Located at the top of Manoa Valley, adjacent the falls trail head, is Paradise Park. The one-time exotic bird and plant attraction has been scaled back since closing in 1994.
That will soon be changing.
James Wong, the owner, has successfully obtained permits to renovate the main building and adjacent grounds. His goal is to re-open the park as a Hawaiian cultural center, similar to the Laie's Polynesian Cultural Center, but different.
"We're trying to tell people, Polynesia is one thing but Hawaii is different" he said. The new Paradise Park will emphasize music, hula, other Hawaiian traditions and Queen Ka'ahumanu, who owned property in the valley.
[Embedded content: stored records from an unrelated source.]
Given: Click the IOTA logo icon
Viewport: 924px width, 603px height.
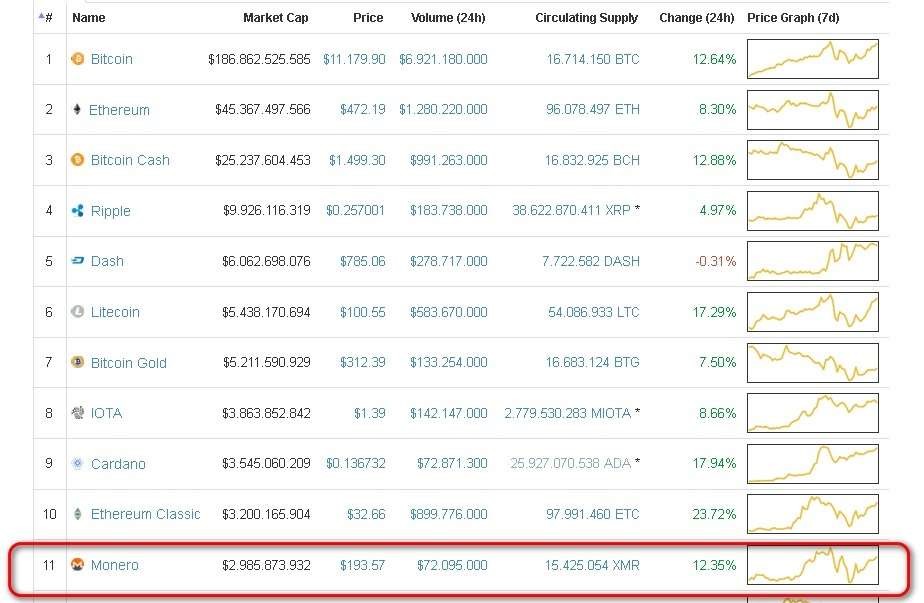Looking at the screenshot, I should point(78,413).
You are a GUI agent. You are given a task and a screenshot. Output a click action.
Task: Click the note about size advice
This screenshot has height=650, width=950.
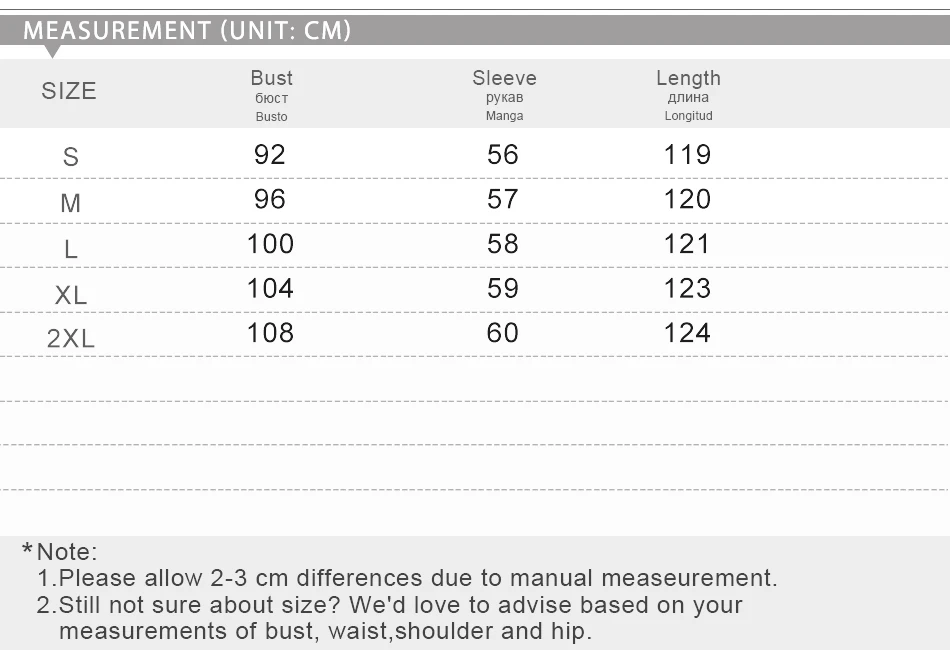(x=390, y=618)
The development will be done in three phases. Phase one will focus on renovating the main building. A museum will be installed. Space for hula halau's to practice and perform will be made. The second phase will focus on the grounds outside. Plans for extensive gardens are already underway. The third phase will be dedicated to the creation of a luau area.
Wong has collaborated with consultants and confidants for two years in crystallizing the image of what the park will entail.
Tentatively, Wong hopes to open each area of the park after each phase is complete, on an annual basis beginning in late 2015, through late 2017.
The projected price tag is 10 million dollars of private money. He admits, that's a lot, but not when compared to the alternative.
"I was born and raised here, I'm 91 years old what I'm trying to do is preserve the Hawaiian Culture, since the state doesn't want to do it, OHA doesn't want to do it, somebody's got to do it".